1 year ago ( Link to this comment | Suggest removal )
Rawlins Gilliland Verified
No Clay. You are not.
But wanta bet what was said when they announced 5700 years ago that they were going to build a huge pyramid on that bluff overlooking the Nile, made of individual 4000 pound limestone blocks?
Or, closer to home, what was said when they tried to build Whild Rock Lake in 1912?
Are even closer, what was said for years and years (and years) before the DFW Airport became a reality in the 1970s. That took an act of God to get passed. And as a result, Dallas went from being the 27th largest city in the USA to the 7th, and one of the more affluent. And with the advent of the future port-trade deals, a residual bonanza.
Trust me as one who knows; this city has always been a tug of war between those who thought small and/or were 'just passing through' and those visionaries who saw the impossible as the most Texas of propositions. See ya at the Fair! (Which was built in the middle of the Depression against all odds and opposition. And will be nestled ultimately darned near the town lakes and adjacent to the 10,000 acre park.)
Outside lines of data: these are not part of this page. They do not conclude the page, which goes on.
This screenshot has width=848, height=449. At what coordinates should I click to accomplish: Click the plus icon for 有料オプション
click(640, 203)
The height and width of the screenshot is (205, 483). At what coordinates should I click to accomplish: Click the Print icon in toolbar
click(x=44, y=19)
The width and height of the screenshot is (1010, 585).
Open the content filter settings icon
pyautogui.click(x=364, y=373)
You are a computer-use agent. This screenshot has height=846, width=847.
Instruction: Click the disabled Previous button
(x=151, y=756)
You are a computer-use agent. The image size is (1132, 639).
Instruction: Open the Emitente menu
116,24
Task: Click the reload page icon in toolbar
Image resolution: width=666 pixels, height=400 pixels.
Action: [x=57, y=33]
1 year ago ( Link to this comment | Suggest removal )
Clay213 Anonymous
I'm not talking about the odds..
I'm talking about how lame the whole thing sounds.
1 year ago ( Link to this comment | Suggest removal )
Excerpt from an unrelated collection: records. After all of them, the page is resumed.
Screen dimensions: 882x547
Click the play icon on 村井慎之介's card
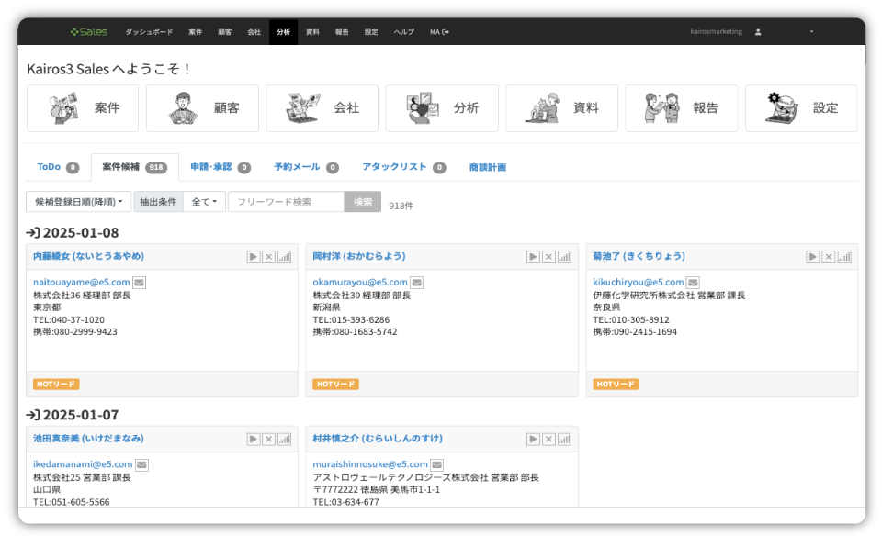tap(533, 440)
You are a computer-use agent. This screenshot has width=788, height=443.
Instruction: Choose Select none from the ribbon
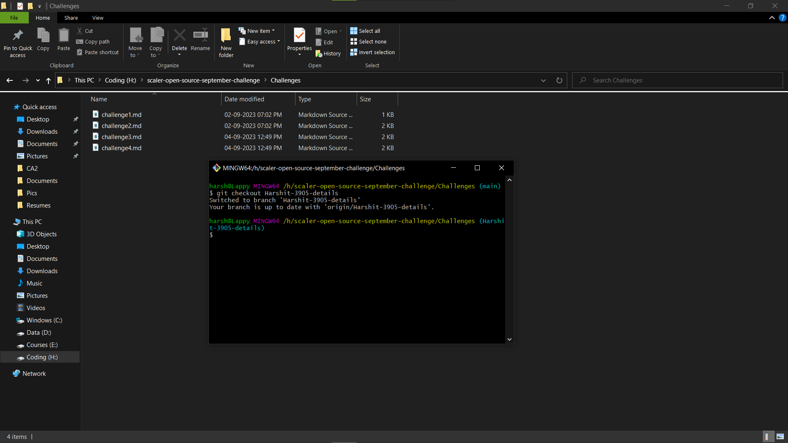tap(369, 41)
Rawlins Gilliland Verified
I understood that Clay. And to that I posted examples from the past. To demonstrate how every plan that has made this city potentially great and viable was originally dismissed with contemtuous sneers and jeers.
The very things that ultimately made this city the one many Pegasusians wanted to move to.... and where their future may be carved... were originally dismissed as wrong, prohibitive, foolish, frivilous, pointless, stupid and yes, 'lame'. This is but the latest and potentially the greatest in a long line of missed or stricken-while-the-iron-was-hot visionary opportunities.
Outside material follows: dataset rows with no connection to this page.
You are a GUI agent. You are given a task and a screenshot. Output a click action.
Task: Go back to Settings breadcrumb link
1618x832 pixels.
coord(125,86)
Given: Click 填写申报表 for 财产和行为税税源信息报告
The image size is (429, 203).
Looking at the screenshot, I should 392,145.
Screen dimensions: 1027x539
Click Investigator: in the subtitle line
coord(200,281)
1 year ago ( Link to this comment | Suggest removal )
ericthegardener Anonymous
I agree with Rawlins. The people who say we can't have our park without a tollroad are shortsighted idiots who have no vision. Despite what they say we know that it IS possible!
Glad to hear that you'll be voting YES on November 6th Rawlins!
1 year ago ( Link to this comment | Suggest removal )
Rawlins Gilliland Verified
Actually, to affirm 'yes' on the Trinity project and vote down the referendum, you must (stupid yes?) vote 'NO'. Go figure. In other words: VOTING 'NO' means proceed and start breaking ground ASAP.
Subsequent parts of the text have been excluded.